Quand on sait comment une centrale nucléaire fonctionne et que l’on lit ça, il y a deux possibilités : soit il ne sait pas et il doit travailler son sujet, soit il sait et c’est de la désinformation. Une centrale nucléaire utilise l’eau et la restitue.  L’eau est prise dans un fleuve où dans la mer et elle est restituée. Une partie va s’évaporer mais le reste ce n’est pas de la consommation, c’est de l’utilisation. Et l’eau ne sert qu’à refroidir, comme dans n’importe quelle centrale y compris thermique. Il essaie de trouver des arguments techniques mais ils tombent à côté du sujet. 

Sur Instagram, il évoque la question du risque et que le nucléaire représente un potentiel danger mortel. Quel est l’état du danger de l’énergie nucléaire actuellement ? 

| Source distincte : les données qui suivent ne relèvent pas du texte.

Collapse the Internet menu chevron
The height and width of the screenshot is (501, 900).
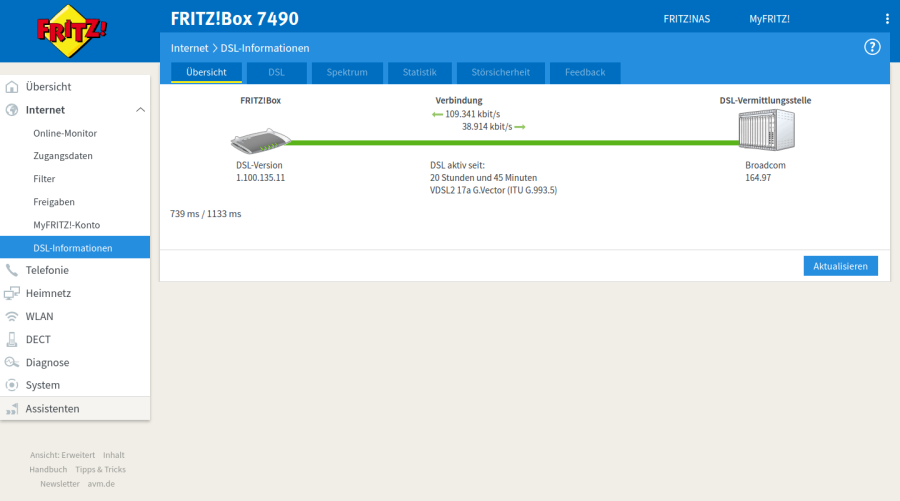pos(140,110)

Cet argument est souvent évoqué. Or si on regarde le nombre de morts par source d’énergie (charbon, pétrole, gaz, hydraulique, etc.) le nucléaire est tout en bas de la liste. En comparaison, l’hydraulique peut être particulièrement meurtrier : quand un barrage cède, cela peut être des milliers de morts et on l’a vu au siècle dernier. Il joue sur une différence assez ténue pour le grand public entre un danger et un risque. Bien sûr, il y a des dangers avec le nucléaire. Ensuite, le risque, c’est une affaire de nature, de probabilité, d’occurrence. Dans le nucléaire, ces risques sont faibles. Il y a effectivement eu des accidents mais à chaque fois, cela a entrainé une évolution de la sûreté et la sécurité. La prise en compte du retour d’expérience a nécessité la mise à niveau régulière des centrales nucléaires françaises. C’est d’ailleurs assez paradoxal de pointer les coûts du nucléaire qui servent notamment à la mise en œuvre de ce retour d’expérience et d’un autre côté de vouloir maintenir les réacteurs jusque 2035-2040 comme le propose le programme du candidat d’EELV. 

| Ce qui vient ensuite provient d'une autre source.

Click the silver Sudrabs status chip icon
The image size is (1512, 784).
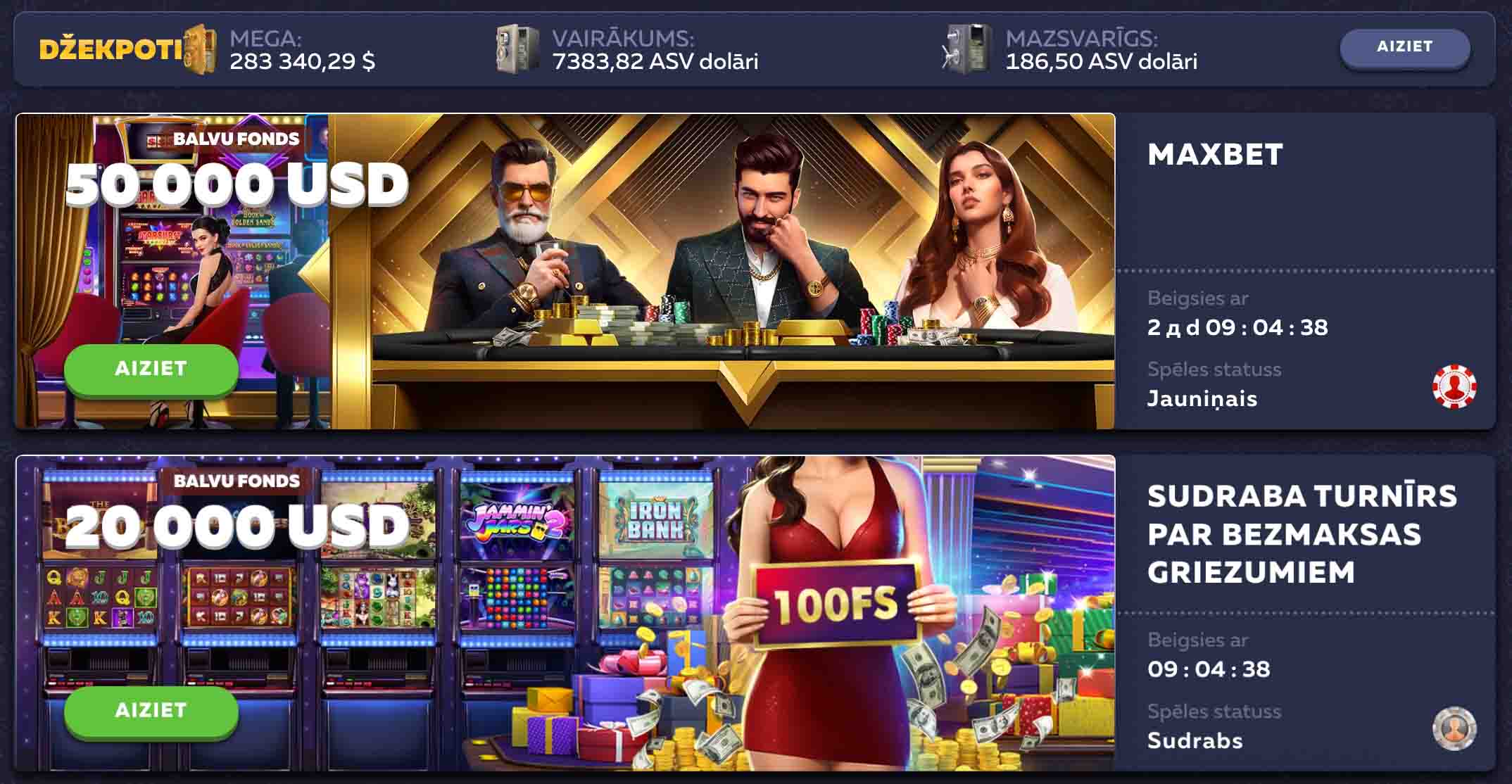click(x=1454, y=728)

Yannick Jadot souligne aussi que 100% de notre uranium est importé et que donc nous ne sommes pas indépendants énergétiquement. Quen est-il ?

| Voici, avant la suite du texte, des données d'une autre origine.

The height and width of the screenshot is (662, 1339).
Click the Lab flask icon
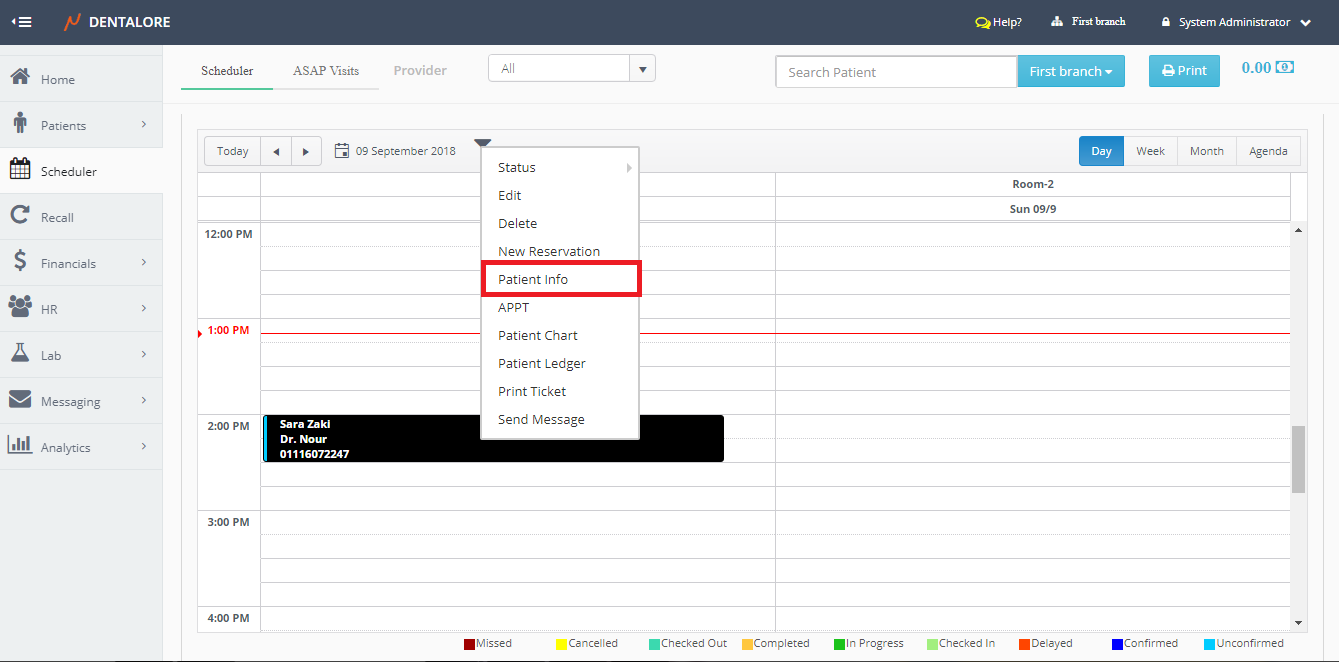pos(19,354)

C’est vrai, mais c’est également le cas pour la plupart des minerais/métaux et notamment des terres rares dont nous avons besoin pour construire les éoliennes et que l’on ne trouve pas non plus en France. Dans les deux cas il ne s’agit pas de dépendance énergétique, sinon nous ne l’atteindrons jamais. Par ailleurs, nous n’avons pas besoin d’uranium à flux tendu. La France a plusieurs années de stock d’uranium. 2-3 ans de cycle amont et 7 à 8 ans en réenrichissant de l’uranium appauvri. C’est environ 10 ans de stock, donc nous ne sommes pas dans une dépendance immédiate.

La France est-elle le seul pays dEurope à ne pas avoir atteint ses objectifs d’énergies renouvelables comme laffirme Yannick Jadot ?

Sur ce point, il est vrai que la France est en retard sur ses objectifs de déploiement des énergies renouvelables. Le président de la République l’a d’ailleurs reconnu. On pourrait se dire que ce n’est pas grave parce que notre mix énergétique est décarboné. Mais vu ce qui nous attends, ce n’est pas forcément une bonne nouvelle. Il ne faudra pas que la France cumule des retards sur les énergies renouvelables. Pas plus que sur le nucléaire. Quand on fixe des scénarios et des objectifs, il faut être attentifs à toutes les composantes.

Que penser globalement des déclarations de Yannick Jadot sur le nucléaire ?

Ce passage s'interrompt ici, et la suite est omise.